Stored rows:
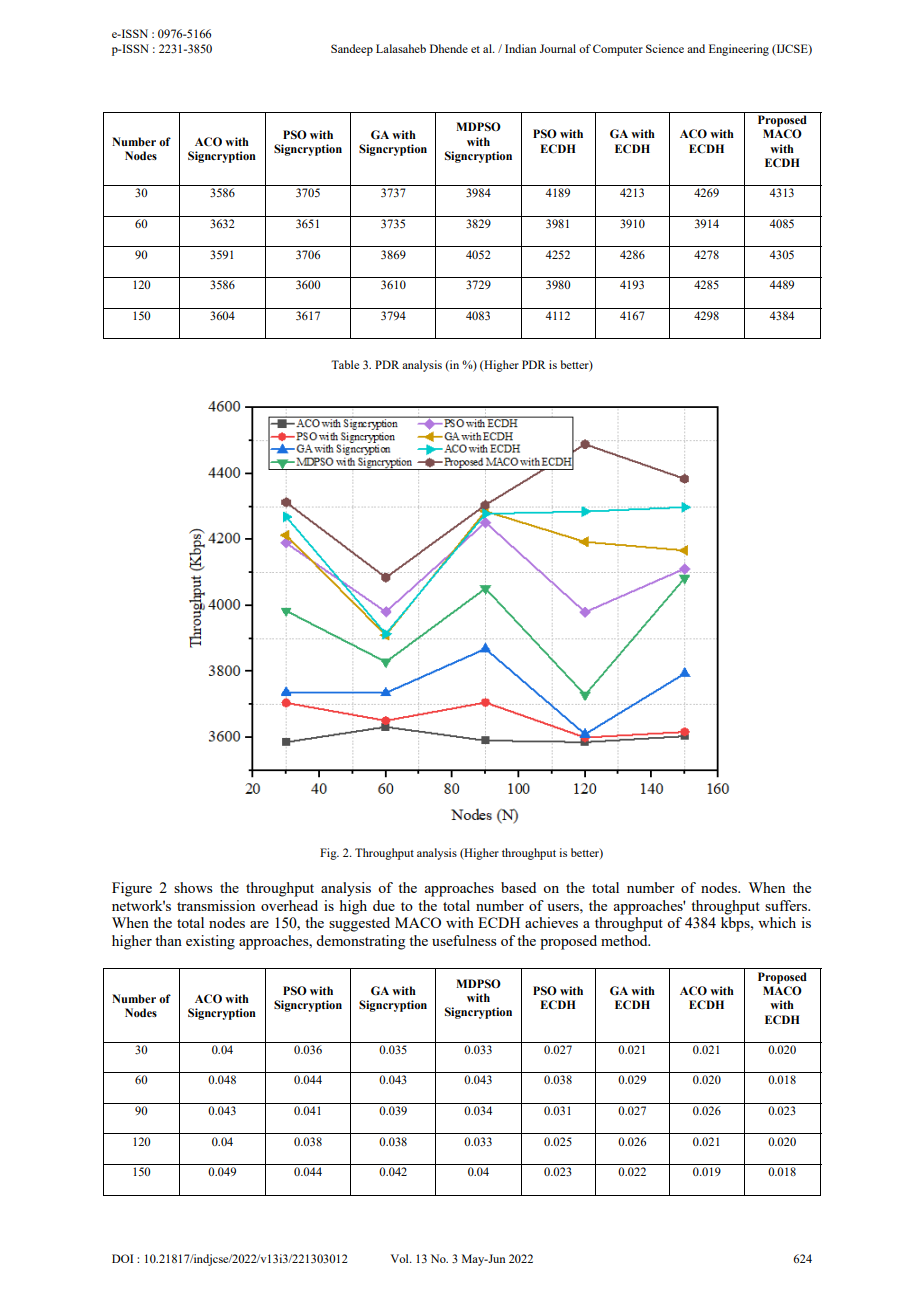 The image size is (924, 1308). I want to click on Indian, so click(520, 48).
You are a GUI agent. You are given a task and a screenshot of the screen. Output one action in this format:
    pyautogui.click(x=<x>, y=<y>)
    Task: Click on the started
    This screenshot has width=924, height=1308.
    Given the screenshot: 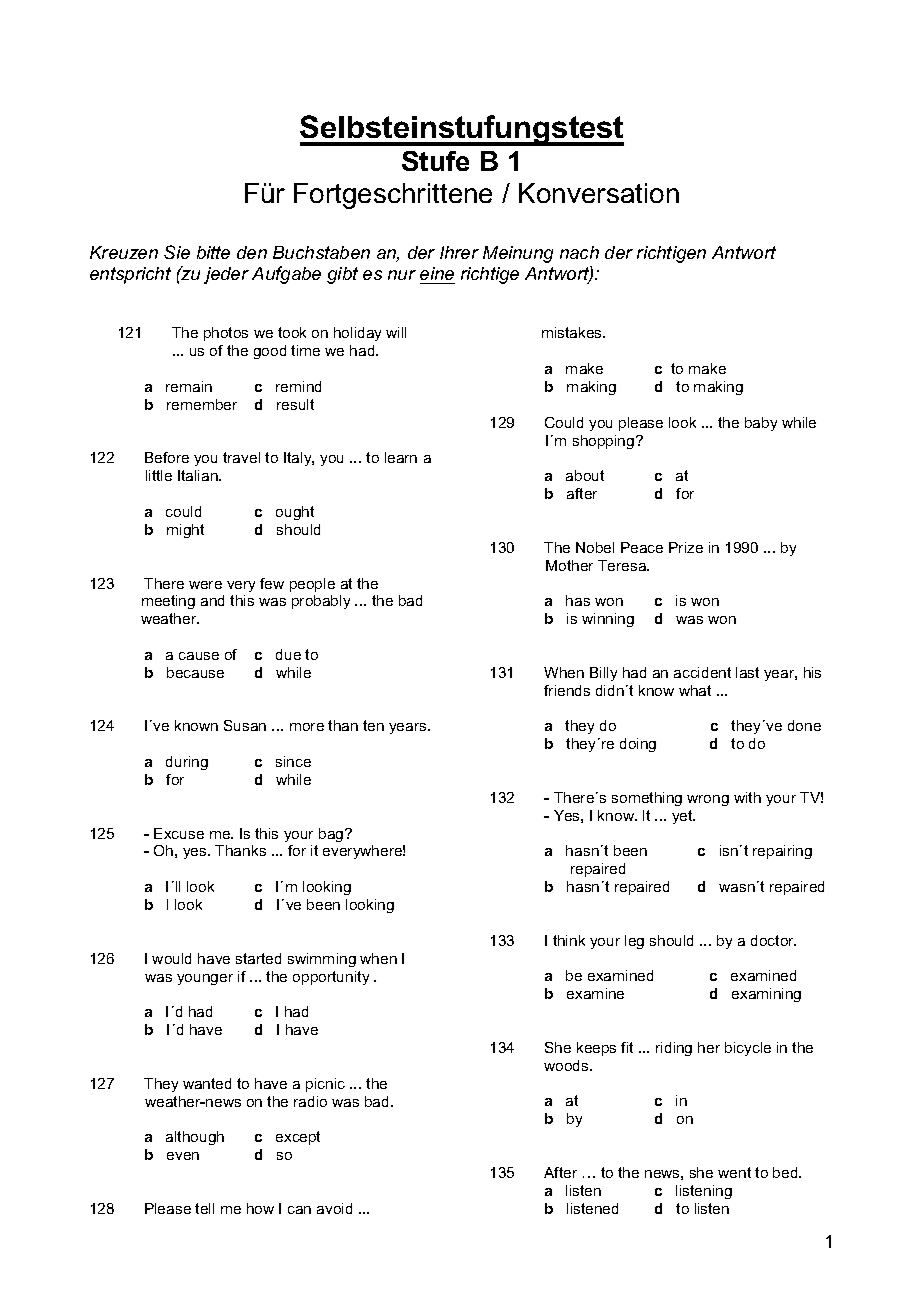 What is the action you would take?
    pyautogui.click(x=258, y=958)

What needs to be done:
Quote the rows word for word, beginning at the line containing "You are a GUI" and continuing through the line containing "This screenshot has".

Worked solution:
You are a GUI agent. You are given a task and a screenshot of the screen. Output one action in this format:
    pyautogui.click(x=<x>, y=<y>)
    Task: Click on the started
    This screenshot has width=924, height=1308.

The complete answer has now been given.